--- How to complete this task ---
State how many lines of the material below contain the word "agent". Add nothing else.

--- Data extracts ---
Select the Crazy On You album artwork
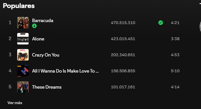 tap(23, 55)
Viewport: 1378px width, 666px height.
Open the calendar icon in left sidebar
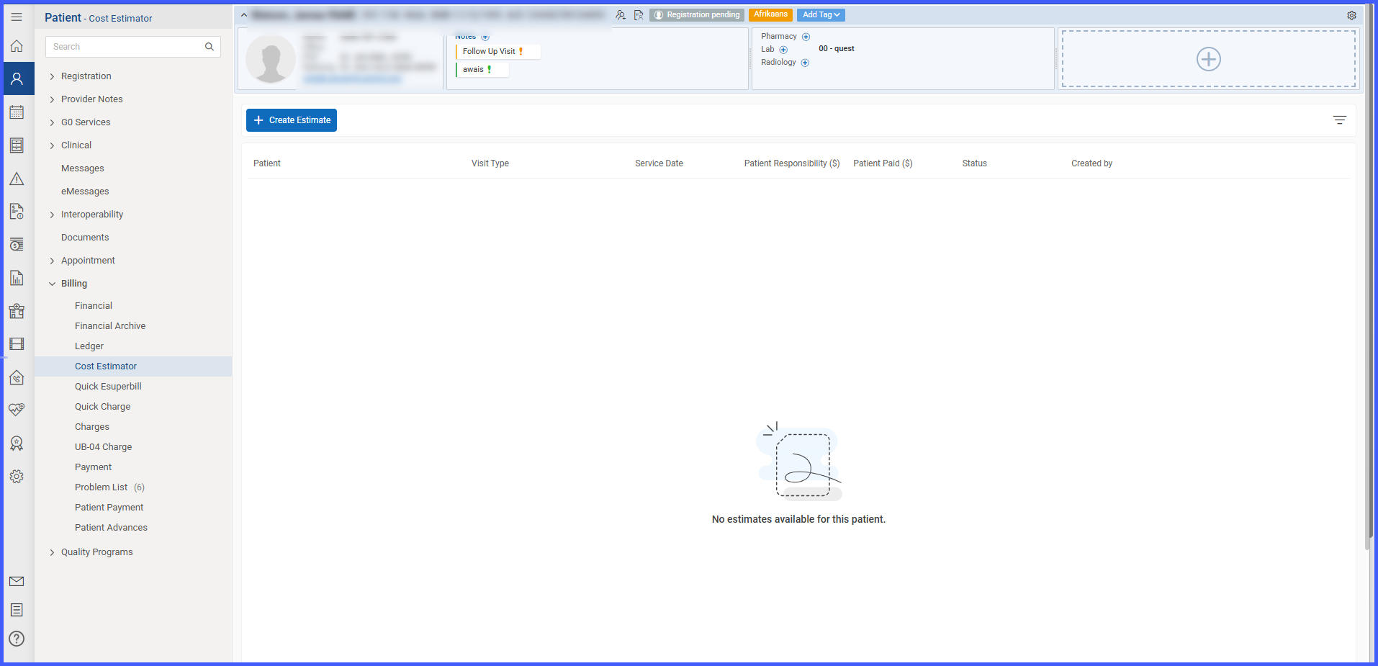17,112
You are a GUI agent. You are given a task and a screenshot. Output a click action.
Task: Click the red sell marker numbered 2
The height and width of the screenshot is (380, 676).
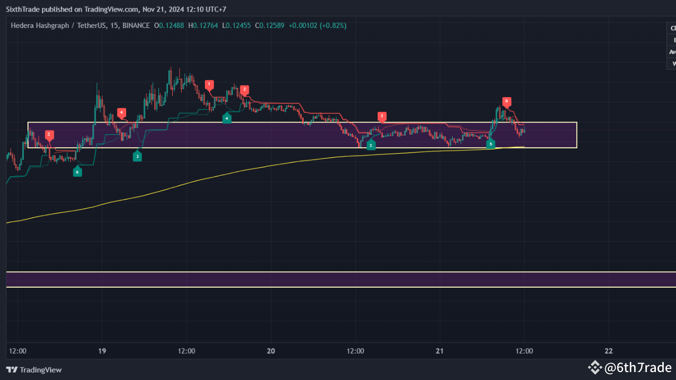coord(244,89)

--

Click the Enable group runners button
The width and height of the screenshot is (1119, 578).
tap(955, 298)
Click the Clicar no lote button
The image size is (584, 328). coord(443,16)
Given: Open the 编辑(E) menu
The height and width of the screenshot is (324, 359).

...

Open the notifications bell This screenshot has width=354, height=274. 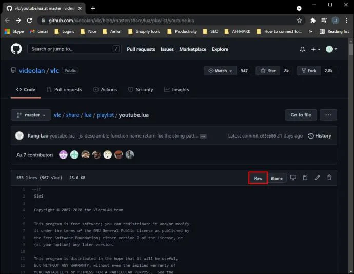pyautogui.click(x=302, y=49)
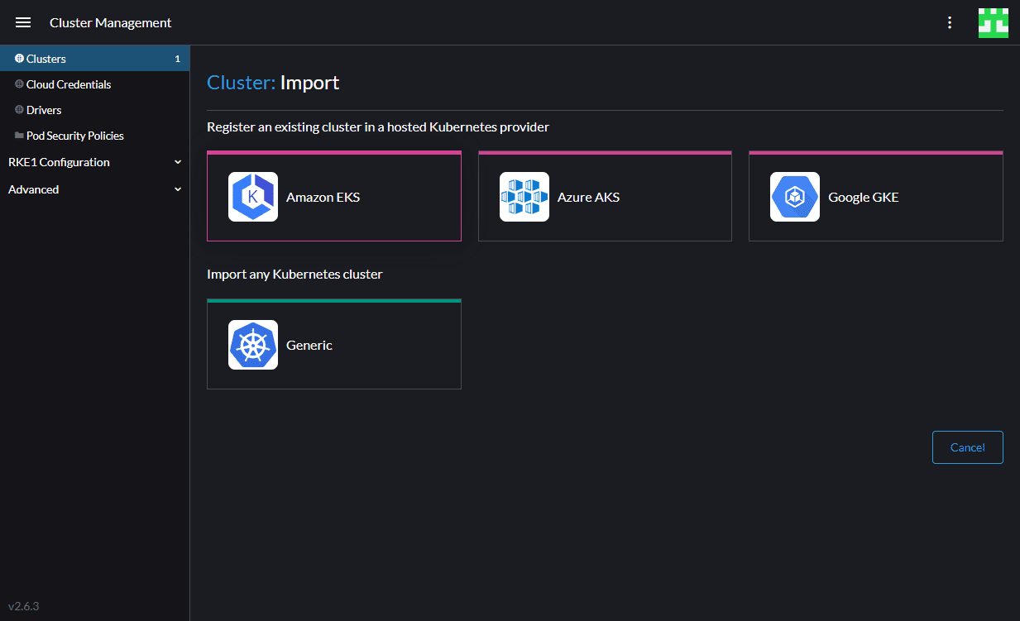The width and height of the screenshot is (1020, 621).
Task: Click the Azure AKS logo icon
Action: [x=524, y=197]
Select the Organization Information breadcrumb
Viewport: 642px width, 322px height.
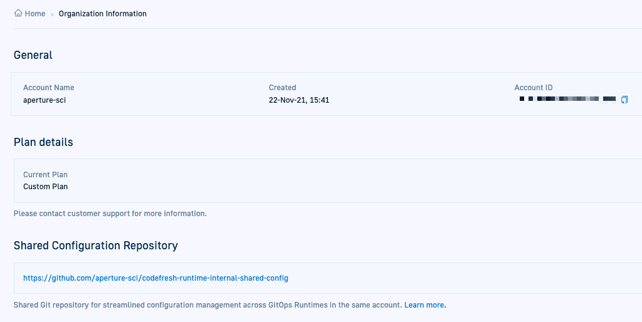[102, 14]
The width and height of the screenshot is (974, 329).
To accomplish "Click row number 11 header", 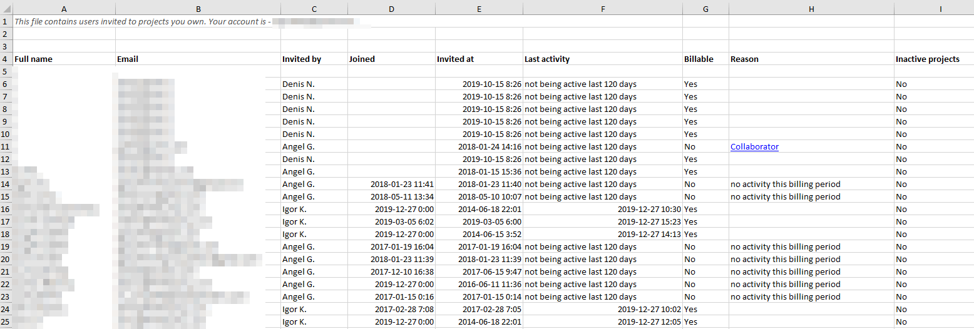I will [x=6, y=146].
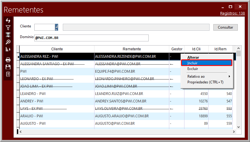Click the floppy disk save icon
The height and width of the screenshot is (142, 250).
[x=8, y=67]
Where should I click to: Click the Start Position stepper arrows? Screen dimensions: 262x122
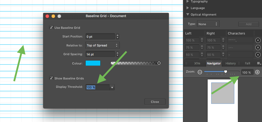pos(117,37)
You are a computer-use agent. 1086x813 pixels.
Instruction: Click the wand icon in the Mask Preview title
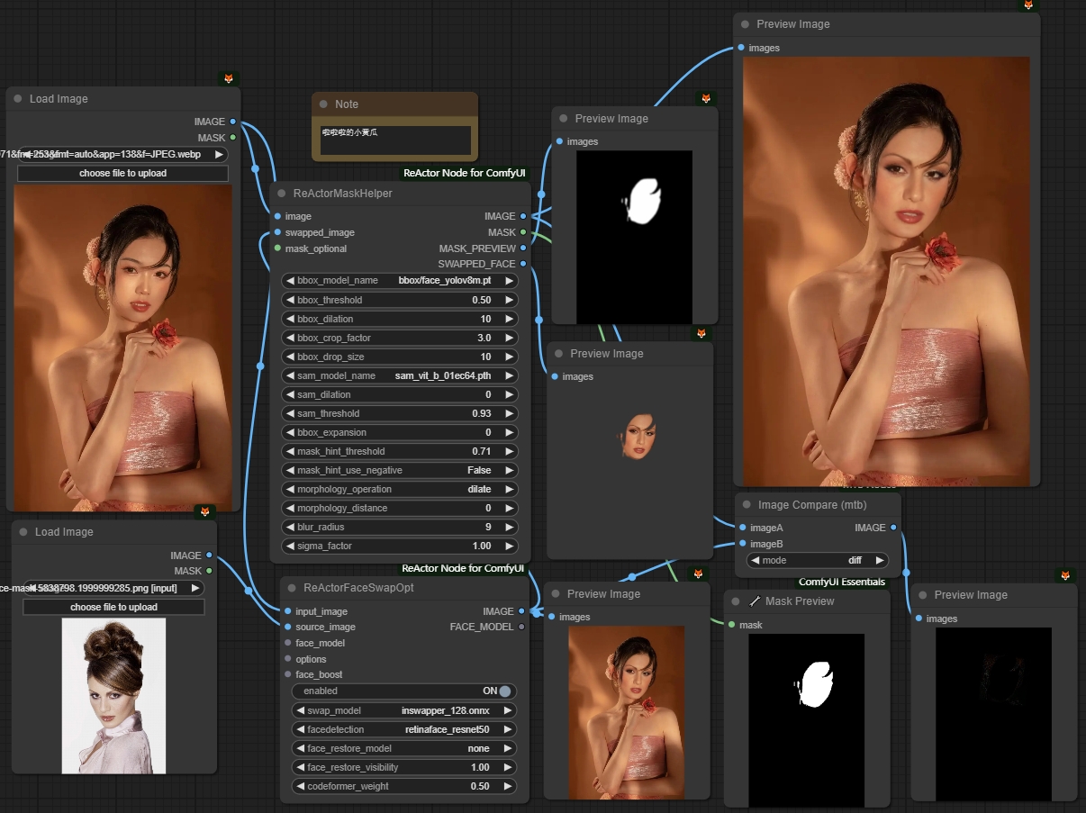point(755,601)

--- Completed task ---
2